Lelio Luttazzi, un secolo in musica

"Un ritorno a casa": Rossana Luttazzi, infaticabile custode della memoria del marito Lelio, non nasconde l’emozione e anche la soddisfazione per il documentario Souvenir d’Italie di Giorgio Verdelli, alla Festa di Roma, coprodotto da Rai Documentari con Mad Entertainment (e la collaborazione delle Teche Rai). Proprio quella Rai che ad un certo punto della carriera non esitò ad ostracizzarlo per "l’orrore giudiziario", come lo chiama il giudice Santino Mirabella, nel quale fu coinvolto nel 1970, arrestato con Walter Chiari con l’accusa di uso e spaccio di stupefacenti e dopo 27 giorni di carcere a Regina Coeli rilasciato e prosciolto completamente. "Fu una stramaledetta vicenda – la vedova – e un’ingiustizia che lo segnò per sempre e forse con questo film riusciamo a capirla e chiarirla per sempre, è una vita che Lelio prima e io ora facciamo causa, basta che arrestino qualcuno di noto per stupefacenti e c’è sempre chi cita Luttazzi, ma è totalmente sbagliato".
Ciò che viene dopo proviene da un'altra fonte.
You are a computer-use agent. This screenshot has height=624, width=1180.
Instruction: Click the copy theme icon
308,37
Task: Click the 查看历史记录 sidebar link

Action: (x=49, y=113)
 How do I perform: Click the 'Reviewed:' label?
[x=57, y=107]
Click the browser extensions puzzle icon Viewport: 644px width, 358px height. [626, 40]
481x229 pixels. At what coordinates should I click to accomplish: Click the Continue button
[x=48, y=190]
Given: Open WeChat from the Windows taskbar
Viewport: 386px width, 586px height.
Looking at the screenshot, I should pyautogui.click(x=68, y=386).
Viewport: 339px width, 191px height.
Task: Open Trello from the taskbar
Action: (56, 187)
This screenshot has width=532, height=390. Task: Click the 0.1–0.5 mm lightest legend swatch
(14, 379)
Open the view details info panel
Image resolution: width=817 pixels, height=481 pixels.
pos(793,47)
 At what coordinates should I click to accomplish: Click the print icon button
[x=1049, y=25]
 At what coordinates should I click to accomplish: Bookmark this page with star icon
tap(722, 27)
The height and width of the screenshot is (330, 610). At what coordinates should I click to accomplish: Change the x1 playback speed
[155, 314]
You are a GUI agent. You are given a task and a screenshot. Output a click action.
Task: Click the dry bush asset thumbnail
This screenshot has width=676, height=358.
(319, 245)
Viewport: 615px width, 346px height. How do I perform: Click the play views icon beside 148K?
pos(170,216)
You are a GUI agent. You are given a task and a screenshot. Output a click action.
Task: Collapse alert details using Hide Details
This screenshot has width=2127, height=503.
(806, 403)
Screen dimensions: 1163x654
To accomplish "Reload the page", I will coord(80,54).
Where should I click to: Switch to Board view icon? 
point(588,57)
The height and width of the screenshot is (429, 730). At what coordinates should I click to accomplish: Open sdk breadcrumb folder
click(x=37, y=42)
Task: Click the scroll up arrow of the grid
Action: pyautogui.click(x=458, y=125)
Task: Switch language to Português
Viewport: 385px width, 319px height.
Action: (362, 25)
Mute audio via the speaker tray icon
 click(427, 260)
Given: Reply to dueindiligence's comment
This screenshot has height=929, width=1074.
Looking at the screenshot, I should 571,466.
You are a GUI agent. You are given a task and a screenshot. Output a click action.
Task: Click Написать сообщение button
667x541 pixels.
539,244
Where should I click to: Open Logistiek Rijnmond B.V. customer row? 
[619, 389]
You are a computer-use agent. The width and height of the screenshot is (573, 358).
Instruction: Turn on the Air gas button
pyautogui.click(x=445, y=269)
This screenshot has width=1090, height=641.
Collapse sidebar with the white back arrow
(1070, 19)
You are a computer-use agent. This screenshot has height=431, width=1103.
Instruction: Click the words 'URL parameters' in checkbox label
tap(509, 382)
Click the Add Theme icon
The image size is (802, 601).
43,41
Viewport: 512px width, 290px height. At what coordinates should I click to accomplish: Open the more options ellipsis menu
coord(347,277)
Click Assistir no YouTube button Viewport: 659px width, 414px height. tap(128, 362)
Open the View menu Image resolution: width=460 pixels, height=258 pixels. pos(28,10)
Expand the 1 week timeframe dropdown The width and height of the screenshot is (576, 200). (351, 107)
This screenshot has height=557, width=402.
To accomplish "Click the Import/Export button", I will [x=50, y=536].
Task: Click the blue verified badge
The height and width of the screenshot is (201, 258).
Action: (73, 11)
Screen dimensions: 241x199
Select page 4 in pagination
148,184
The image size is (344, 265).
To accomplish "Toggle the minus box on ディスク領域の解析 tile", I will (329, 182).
Il film di Giorgio Verdelli è una sorta di pre apertura del centenario della nascita del grande musicista e intrattenitore triestino, morto nel 2010: i più in età lo ricordano come protagonista della stagione degli show della Rai degli anni ‘60, i vari Studio Uno e Doppia Coppia, come autore di canzoni (come Zebra a pois) al ritmo di swing, colonne sonore, mentre i boomers hanno nel cuore la mitica Hit Parade. "E i giovani – aggiunge Verdelli – lo conoscono per la terza fase della vita di Lelio, quando fu ri-adottato da Fazio e da Fiorello e ora ricordato in musica negli spettacoli di Drusilla Foer".